When entering into a contract, it`s important to understand how the price of the work is determined. Contract price is the agreed-upon sum that a contractor will receive for completing a project. The formula used to calculate the contract price is typically the cost of work done plus a percentage in case of contingencies.

The cost of work done refers to the direct expenses associated with completing the project. This includes materials, labor, and other costs directly related to the project. This cost is often estimated before the project begins, and is based on the expected amount of work that will need to be done.

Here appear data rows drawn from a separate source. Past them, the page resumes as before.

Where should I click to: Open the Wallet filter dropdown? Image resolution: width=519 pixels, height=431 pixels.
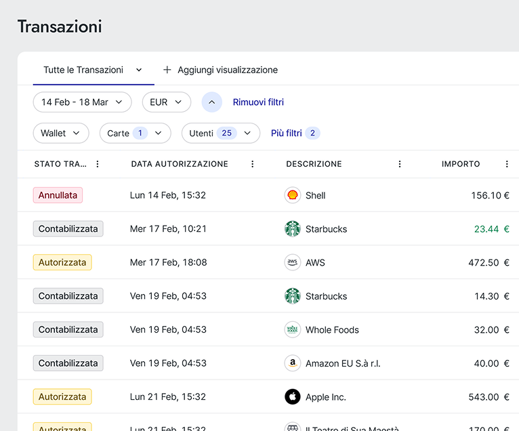pos(60,134)
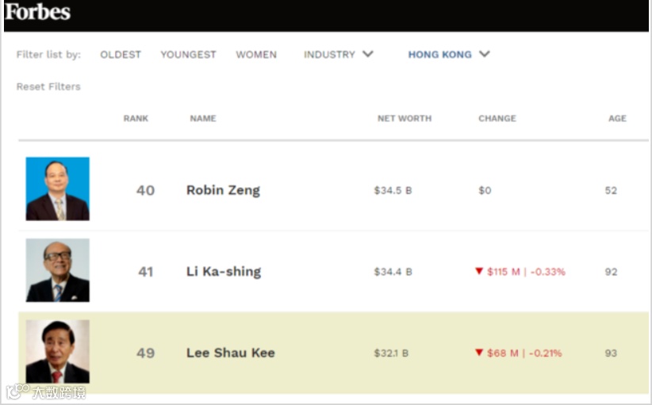Click the Forbes logo
Viewport: 652px width, 405px height.
(37, 13)
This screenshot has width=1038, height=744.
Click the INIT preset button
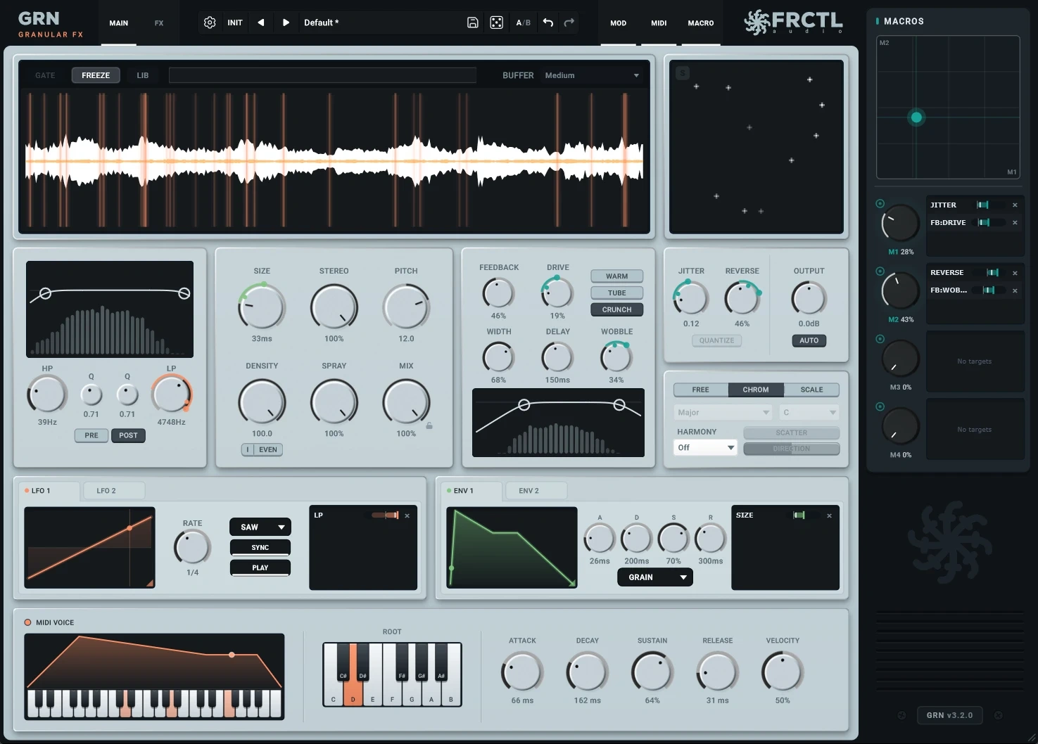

However, there are often unforeseen circumstances that arise during a project that can increase the cost of work done. This is where the percentage in case of contingencies comes into play. This percentage is added to the cost of work done to cover any additional expenses that may arise during the project.

For example, let`s say a contractor agrees to complete a roofing project for \$10,000. The cost of work done for the project is estimated to be \$8,000, leaving \$2,000 for contingencies. If the project goes smoothly, the contractor will receive \$10,000 for completing the project. However, if unexpected expenses arise during the project, the contractor will be compensated for those expenses up to the \$2,000 contingency amount.

It`s important for both parties to clearly understand the contract price and how it is calculated before beginning the project. This can prevent misunderstandings or disputes that may arise during the project.

In addition, it`s important for the contractor to accurately estimate the cost of work done and contingencies to ensure that the contract price is fair and profitable. Underestimating the cost of work done or contingencies can lead to financial losses for the contractor.

In conclusion, contract price is calculated by adding the cost of work done to a percentage for contingencies. This formula ensures that both parties are protected in case unexpected expenses arise during the project. Clear communication and accurate estimation of costs are key to a successful contract agreement.